The United States, which has voiced concerns about China’s assertive pursuit of territory in the South China Sea, said launching such flights could complicate disputes between rival claimants in the region.
Chinese media said the flights would be to Sansha city, on Woody Island in the Paracel archipelago, China’s administrative base for islands and reefs it controls in the South China Sea.
China claims most of the energy-rich waters through which about $5 trillion in ship-borne trade passes every year. Neighbours Brunei, Malaysia, the Philippines, Taiwan and Vietnam also have claims. Two passenger ships and a police vessel are base stations for mobile communications in Sansha, the official Xinhua news agency reported, citing an interview with Mayor Xiao Jie. The airfield in Sansha and a newer one on Fiery Cross Reef in the Spratly archipelago are expected to boost air traffic services in the region, Xiao added, aiding navigation and surveillance while providing weather and aeronautics information.

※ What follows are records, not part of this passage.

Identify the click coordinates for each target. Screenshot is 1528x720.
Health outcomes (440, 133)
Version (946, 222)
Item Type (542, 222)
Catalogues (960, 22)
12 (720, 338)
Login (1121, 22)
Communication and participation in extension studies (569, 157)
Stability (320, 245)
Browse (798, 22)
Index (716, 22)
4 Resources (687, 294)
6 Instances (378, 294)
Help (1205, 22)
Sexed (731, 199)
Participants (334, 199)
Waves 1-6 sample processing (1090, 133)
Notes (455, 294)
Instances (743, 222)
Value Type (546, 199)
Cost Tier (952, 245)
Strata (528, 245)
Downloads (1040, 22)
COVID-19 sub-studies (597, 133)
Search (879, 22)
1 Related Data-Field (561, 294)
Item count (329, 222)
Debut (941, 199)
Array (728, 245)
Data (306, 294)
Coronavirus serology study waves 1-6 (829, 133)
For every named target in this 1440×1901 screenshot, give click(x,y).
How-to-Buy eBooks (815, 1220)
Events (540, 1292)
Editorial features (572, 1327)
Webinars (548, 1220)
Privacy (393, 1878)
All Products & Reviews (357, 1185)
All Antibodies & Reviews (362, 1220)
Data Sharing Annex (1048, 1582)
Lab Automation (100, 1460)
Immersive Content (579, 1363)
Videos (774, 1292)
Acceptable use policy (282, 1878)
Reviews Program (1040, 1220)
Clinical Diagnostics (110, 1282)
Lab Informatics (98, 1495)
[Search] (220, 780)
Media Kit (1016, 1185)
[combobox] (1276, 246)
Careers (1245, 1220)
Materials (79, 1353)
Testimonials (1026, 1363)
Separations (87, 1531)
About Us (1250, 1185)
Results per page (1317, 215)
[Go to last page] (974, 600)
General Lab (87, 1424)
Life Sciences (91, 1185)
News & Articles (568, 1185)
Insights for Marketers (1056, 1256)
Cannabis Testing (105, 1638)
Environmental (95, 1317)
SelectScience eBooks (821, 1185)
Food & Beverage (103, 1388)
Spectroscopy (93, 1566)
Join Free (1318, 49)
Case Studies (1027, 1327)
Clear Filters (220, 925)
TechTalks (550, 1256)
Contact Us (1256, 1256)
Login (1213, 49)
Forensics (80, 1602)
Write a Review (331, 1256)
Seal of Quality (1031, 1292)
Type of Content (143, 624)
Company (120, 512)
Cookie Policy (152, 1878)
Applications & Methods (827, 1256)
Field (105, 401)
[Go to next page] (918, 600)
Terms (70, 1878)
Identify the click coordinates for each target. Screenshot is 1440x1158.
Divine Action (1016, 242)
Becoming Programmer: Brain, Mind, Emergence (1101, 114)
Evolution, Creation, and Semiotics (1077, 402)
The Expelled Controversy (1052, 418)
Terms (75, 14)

A spokeswoman for the US State Department said launching the flights would be “inconsistent with the region’s commitments to exercise restraint from actions that could complicate or escalate disputes.”
“China should heed to its prior public commitments to cease land reclamation and militarisation on their outposts in the South China Sea, and instead focus on reaching agreement on acceptable behaviour in disputed areas,” Anna Richey-Allen said.
US and Taiwanese officials confirmed in February the “very recent” placement of surface-to-air missiles on Woody Island, the site of the largest Chinese presence on the Paracels, criticising the move as contrary to China’s commitments not to militarise its claims in the South China Sea.
Beijing says it is entitled to “limited defensive facilities” on its territory, and dismissed reports about the missile placement as media hype. China says much of the infrastructure it is building is purely civilian in nature and will benefit other countries.
China landed fully-armed jet fighters on an expanded airstrip on Woody Island in November, and reinforced hangars have been completed, regional diplomats have said.